-- Task statement --
Put the lines of the listing below, from the one holding "Retweet the MediaAhlawy74 tweet" through the one holding "Looking at the" (both included), into a Markdown table with the columns Number and Line. Number each row and leave out blank lines.

-- Listed records --

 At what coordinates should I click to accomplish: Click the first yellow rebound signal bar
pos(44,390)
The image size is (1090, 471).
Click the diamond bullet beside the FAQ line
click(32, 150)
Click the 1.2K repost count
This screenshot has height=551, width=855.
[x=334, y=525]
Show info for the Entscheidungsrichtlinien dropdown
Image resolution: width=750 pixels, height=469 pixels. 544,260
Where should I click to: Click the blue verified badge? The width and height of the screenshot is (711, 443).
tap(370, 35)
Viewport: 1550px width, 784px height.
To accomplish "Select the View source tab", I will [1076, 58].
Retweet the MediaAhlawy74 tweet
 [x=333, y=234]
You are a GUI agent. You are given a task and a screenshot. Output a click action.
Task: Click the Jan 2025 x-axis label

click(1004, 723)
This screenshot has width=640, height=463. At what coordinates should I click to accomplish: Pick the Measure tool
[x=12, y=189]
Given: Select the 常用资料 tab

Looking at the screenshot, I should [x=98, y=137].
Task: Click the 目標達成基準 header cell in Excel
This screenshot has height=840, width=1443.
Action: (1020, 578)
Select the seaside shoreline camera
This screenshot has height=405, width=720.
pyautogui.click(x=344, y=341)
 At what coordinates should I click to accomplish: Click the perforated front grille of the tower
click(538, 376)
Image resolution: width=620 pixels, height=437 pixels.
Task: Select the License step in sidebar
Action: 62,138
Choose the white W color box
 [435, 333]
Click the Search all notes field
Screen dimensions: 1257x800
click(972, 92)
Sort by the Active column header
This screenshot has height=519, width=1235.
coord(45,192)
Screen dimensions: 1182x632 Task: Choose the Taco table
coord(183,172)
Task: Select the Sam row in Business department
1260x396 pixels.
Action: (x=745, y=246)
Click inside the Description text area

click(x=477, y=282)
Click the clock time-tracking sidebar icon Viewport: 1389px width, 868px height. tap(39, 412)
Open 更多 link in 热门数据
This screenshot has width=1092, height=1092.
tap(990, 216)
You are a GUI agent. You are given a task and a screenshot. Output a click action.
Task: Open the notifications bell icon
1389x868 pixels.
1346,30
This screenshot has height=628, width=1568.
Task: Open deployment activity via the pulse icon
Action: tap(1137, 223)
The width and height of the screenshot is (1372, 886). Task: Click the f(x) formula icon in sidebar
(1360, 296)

-- Answer in full --
| Number | Line |
|---|---|
| 1 | Retweet the MediaAhlawy74 tweet |
| 2 |  [x=333, y=234] |
| 3 | You are a GUI agent. You are given a task and a screenshot. Output a click action. |
| 4 | Task: Click the Jan 2025 x-axis label |
| 5 | click(1004, 723) |
| 6 | This screenshot has width=640, height=463. At what coordinates should I click to accomplish: Pick the Measure tool |
| 7 | [x=12, y=189] |
| 8 | Given: Select the 常用资料 tab |
| 9 | Looking at the screenshot, I should [x=98, y=137]. |